Um trabalhador ficou ferido no domingo (28) após um acidente envolvendo ácido nítrico na fábrica de explosivos Enaex Brasil, em Quatro Barras. O episódio aconteceu pouco mais de quatro meses após a explosão que matou nove pessoas e deixou outras sete feridas.
Em nota, a Enaex informou à Banda B que o trabalhador foi atingido pelo produto durante um procedimento de manutenção programada na planta industrial. Segundo a empresa, o caso não está relacionado às atividades de produção de explosivos. “Assim que o acidente foi relatado, os protocolos correspondentes foram acionados e o funcionário recebeu atendimento médico imediato. Ele se encontra em bom estado de saúde e permanecerá em observação médica até sua completa recuperação”, afirmou o comunicado.
O ácido nítrico, utilizado na indústria, é conhecido por ser um líquido incolor, fumegante, altamente corrosivo e um forte agente oxidante. A Banda B segue apurando atualizações sobre o estado de saúde da vítima, que foi socorrida para um hospital de Curitiba. A Enaex informou que adotou medidas adicionais para intensificar a segurança.
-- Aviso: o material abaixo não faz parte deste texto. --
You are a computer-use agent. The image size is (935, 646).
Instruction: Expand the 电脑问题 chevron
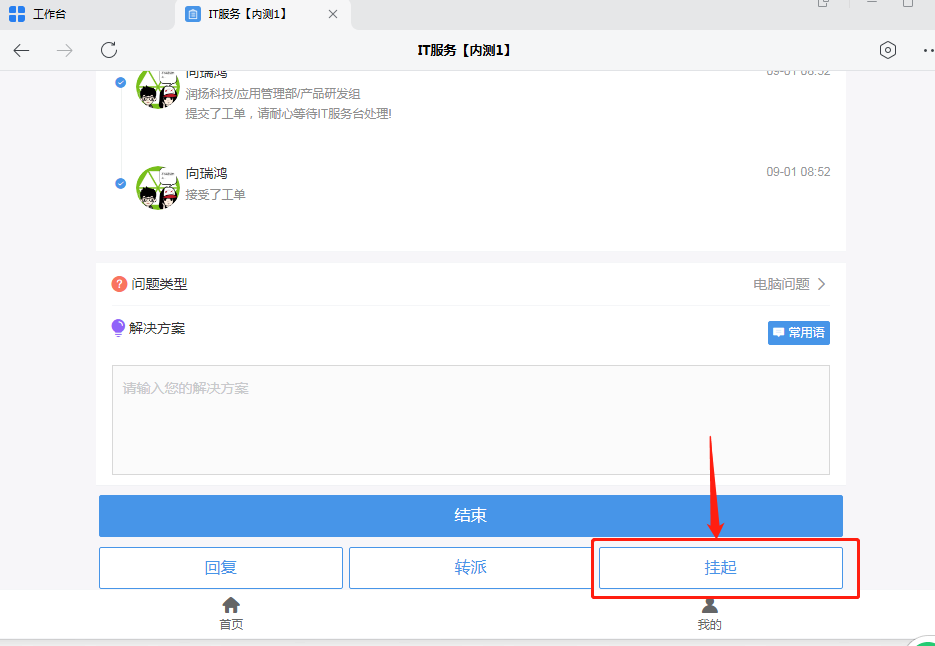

A explosão na mesma fábrica, ocorrida em maio, foi investigada pela polícia, que concluiu que o incidente não configurou crime doloso ou culposo. A análise, porém, apontou falhas sistêmicas na gestão de risco, problemas estruturais e procedimentos inadequados que podem ter contribuído para a tragédia.
Segundo a delegada Gessica Andrade, a investigação incluiu depoimentos de funcionários, análise de imagens de monitoramento, relatórios internos da empresa, mensagens corporativas e registros de ocorrências anteriores. Relatórios periciais concluíram que o epicentro da explosão foi no Edifício 44, onde ocorre a produção de boosters de pentolite, uma mistura de nitropenta e TNT.
A principal hipótese levantada é que o atrito das pás do misturador com o pentolite parcialmente solidificado gerou energia suficiente para detonar o material. Na manhã do acidente, a baixa temperatura endureceu parte do composto, e falhas no ajuste de torque e temperatura das máquinas agravaram a situação.
As nove vítimas foram oficialmente identificadas no final de agosto pelo governo do Paraná. São elas:
– Camila de Almeida Pinheiro
– Cleberson Arruda Correa
– Eduardo Silveira de Paula
– Francieli Goncalves de Oliveira
– Jessica Aparecida Alves Pires
– Marcio Nascimento de Andrade
– Pablo Correa dos Santos
– Roberto dos Santos Kuhnen
– Simeão Pires Machado
De acordo com a Secretaria da Segurança Pública do Paraná (Sesp-PR), cerca de 1 mil vestígios das vítimas foram localizados durante as buscas, analisados em laboratórios da Polícia Científica e da Polícia Civil. O procedimento de identificação seguiu o protocolo internacional Disaster Victim Identification (DVI), método reconhecido em incidentes com múltiplas vítimas.